=== AVAILABLE DATA ===
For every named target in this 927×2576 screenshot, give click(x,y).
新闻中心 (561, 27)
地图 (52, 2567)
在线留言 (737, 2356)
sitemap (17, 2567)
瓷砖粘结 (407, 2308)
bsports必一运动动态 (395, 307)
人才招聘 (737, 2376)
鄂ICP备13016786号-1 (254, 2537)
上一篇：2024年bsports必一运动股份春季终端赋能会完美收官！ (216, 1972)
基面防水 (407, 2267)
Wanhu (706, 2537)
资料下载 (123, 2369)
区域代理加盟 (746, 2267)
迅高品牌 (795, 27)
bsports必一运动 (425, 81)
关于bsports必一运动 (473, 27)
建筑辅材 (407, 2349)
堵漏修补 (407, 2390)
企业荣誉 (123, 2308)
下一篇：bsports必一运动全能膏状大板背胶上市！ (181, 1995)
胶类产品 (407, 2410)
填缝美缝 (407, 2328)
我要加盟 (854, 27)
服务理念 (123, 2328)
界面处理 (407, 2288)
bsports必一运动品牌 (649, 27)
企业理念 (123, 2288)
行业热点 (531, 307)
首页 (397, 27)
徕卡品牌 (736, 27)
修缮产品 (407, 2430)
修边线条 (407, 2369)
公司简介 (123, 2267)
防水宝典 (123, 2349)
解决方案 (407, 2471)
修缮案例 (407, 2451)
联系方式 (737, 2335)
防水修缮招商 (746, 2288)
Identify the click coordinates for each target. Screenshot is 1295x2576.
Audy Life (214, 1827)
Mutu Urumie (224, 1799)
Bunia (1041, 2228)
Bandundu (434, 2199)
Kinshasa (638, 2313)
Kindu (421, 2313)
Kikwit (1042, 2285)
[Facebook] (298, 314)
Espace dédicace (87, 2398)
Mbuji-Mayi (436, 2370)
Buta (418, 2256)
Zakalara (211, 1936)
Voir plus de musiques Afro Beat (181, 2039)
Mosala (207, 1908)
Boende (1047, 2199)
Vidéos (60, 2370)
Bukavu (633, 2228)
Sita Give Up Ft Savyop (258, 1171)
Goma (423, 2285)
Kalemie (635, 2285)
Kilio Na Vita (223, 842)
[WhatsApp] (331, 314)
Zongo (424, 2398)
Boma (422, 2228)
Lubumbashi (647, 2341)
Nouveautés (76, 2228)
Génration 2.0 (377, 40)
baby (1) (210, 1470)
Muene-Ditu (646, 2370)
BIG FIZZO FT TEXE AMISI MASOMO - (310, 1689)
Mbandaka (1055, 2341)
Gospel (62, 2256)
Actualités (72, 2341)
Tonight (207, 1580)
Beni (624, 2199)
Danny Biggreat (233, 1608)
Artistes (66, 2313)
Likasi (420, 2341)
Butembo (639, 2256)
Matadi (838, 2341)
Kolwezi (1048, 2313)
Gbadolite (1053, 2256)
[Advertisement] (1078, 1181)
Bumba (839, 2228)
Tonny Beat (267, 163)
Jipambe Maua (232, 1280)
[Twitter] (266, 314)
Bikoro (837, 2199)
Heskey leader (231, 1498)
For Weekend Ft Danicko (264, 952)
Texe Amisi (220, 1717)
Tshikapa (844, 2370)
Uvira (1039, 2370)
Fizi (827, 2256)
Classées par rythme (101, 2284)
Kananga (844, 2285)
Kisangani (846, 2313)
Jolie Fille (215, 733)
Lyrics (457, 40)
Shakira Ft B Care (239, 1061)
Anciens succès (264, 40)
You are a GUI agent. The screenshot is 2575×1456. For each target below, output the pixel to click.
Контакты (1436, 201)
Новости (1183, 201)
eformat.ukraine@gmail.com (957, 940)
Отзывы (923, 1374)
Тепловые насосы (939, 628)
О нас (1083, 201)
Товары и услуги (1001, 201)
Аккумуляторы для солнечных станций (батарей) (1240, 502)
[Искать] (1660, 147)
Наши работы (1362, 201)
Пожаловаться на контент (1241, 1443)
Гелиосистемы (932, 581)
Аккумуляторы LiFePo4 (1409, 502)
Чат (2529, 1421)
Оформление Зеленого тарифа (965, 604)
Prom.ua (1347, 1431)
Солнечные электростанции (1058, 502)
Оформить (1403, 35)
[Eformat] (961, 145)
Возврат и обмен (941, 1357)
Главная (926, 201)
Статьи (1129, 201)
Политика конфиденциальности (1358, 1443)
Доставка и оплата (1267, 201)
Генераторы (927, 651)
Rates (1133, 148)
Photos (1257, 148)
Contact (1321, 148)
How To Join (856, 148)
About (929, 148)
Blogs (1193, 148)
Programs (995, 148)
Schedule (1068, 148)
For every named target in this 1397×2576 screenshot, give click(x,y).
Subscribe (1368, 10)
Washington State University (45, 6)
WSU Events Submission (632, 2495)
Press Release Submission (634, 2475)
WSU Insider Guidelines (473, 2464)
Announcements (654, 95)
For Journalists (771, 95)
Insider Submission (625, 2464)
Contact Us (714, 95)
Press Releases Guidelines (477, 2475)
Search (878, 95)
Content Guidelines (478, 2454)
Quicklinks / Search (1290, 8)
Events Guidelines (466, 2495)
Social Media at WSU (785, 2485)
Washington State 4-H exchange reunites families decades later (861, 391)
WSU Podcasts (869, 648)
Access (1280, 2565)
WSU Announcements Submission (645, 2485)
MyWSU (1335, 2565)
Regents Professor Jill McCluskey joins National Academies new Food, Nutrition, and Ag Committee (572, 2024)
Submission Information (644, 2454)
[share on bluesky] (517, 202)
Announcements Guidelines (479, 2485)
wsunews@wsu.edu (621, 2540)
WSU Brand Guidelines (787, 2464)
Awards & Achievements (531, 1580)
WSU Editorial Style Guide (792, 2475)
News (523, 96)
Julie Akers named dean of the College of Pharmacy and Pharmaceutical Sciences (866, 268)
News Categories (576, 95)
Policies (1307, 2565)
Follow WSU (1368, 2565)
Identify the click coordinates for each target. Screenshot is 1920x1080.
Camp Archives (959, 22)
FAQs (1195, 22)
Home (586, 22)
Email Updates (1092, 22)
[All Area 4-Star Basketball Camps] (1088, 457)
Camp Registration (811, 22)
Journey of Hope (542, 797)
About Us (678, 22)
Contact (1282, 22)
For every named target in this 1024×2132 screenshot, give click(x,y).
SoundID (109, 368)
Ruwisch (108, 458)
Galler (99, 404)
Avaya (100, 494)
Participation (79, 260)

=== DIRECTIONS FOR THIS TASK ===
Please output only the lines from the first line of the entries through the line with "Heskey leader (231, 1498)", both included, exactly as written.

=== EXERCISE OUTPUT ===
For every named target in this 927×2576 screenshot, give click(x,y).
新闻中心 (561, 27)
地图 (52, 2567)
在线留言 (737, 2356)
sitemap (17, 2567)
瓷砖粘结 (407, 2308)
bsports必一运动动态 (395, 307)
人才招聘 (737, 2376)
鄂ICP备13016786号-1 (254, 2537)
上一篇：2024年bsports必一运动股份春季终端赋能会完美收官！ (216, 1972)
基面防水 (407, 2267)
Wanhu (706, 2537)
资料下载 (123, 2369)
区域代理加盟 (746, 2267)
迅高品牌 (795, 27)
bsports必一运动 (425, 81)
关于bsports必一运动 (473, 27)
建筑辅材 (407, 2349)
堵漏修补 (407, 2390)
企业荣誉 (123, 2308)
下一篇：bsports必一运动全能膏状大板背胶上市！ (181, 1995)
胶类产品 (407, 2410)
填缝美缝 (407, 2328)
我要加盟 (854, 27)
服务理念 (123, 2328)
界面处理 (407, 2288)
bsports必一运动品牌 (649, 27)
企业理念 (123, 2288)
行业热点 (531, 307)
首页 (397, 27)
徕卡品牌 (736, 27)
修缮产品 (407, 2430)
修边线条 (407, 2369)
公司简介 (123, 2267)
防水宝典 (123, 2349)
解决方案 (407, 2471)
修缮案例 (407, 2451)
联系方式 (737, 2335)
防水修缮招商 (746, 2288)
Identify the click coordinates for each target. Screenshot is 1295x2576.
Audy Life (214, 1827)
Mutu Urumie (224, 1799)
Bunia (1041, 2228)
Bandundu (434, 2199)
Kinshasa (638, 2313)
Kindu (421, 2313)
Kikwit (1042, 2285)
[Facebook] (298, 314)
Espace dédicace (87, 2398)
Mbuji-Mayi (436, 2370)
Buta (418, 2256)
Zakalara (211, 1936)
Voir plus de musiques Afro Beat (181, 2039)
Mosala (207, 1908)
Boende (1047, 2199)
Vidéos (60, 2370)
Bukavu (633, 2228)
Sita Give Up Ft Savyop (258, 1171)
Goma (423, 2285)
Kalemie (635, 2285)
Kilio Na Vita (223, 842)
[WhatsApp] (331, 314)
Zongo (424, 2398)
Boma (422, 2228)
Lubumbashi (647, 2341)
Nouveautés (76, 2228)
Génration 2.0 (377, 40)
baby (1) (210, 1470)
Muene-Ditu (646, 2370)
BIG FIZZO FT TEXE AMISI MASOMO - (310, 1689)
Mbandaka (1055, 2341)
Gospel (62, 2256)
Actualités (72, 2341)
Tonight (207, 1580)
Beni (624, 2199)
Danny Biggreat (233, 1608)
Artistes (66, 2313)
Likasi (420, 2341)
Butembo (639, 2256)
Matadi (838, 2341)
Kolwezi (1048, 2313)
Gbadolite (1053, 2256)
[Advertisement] (1078, 1181)
Bumba (839, 2228)
Tonny Beat (267, 163)
Jipambe Maua (232, 1280)
[Twitter] (266, 314)
Bikoro (837, 2199)
Heskey leader (231, 1498)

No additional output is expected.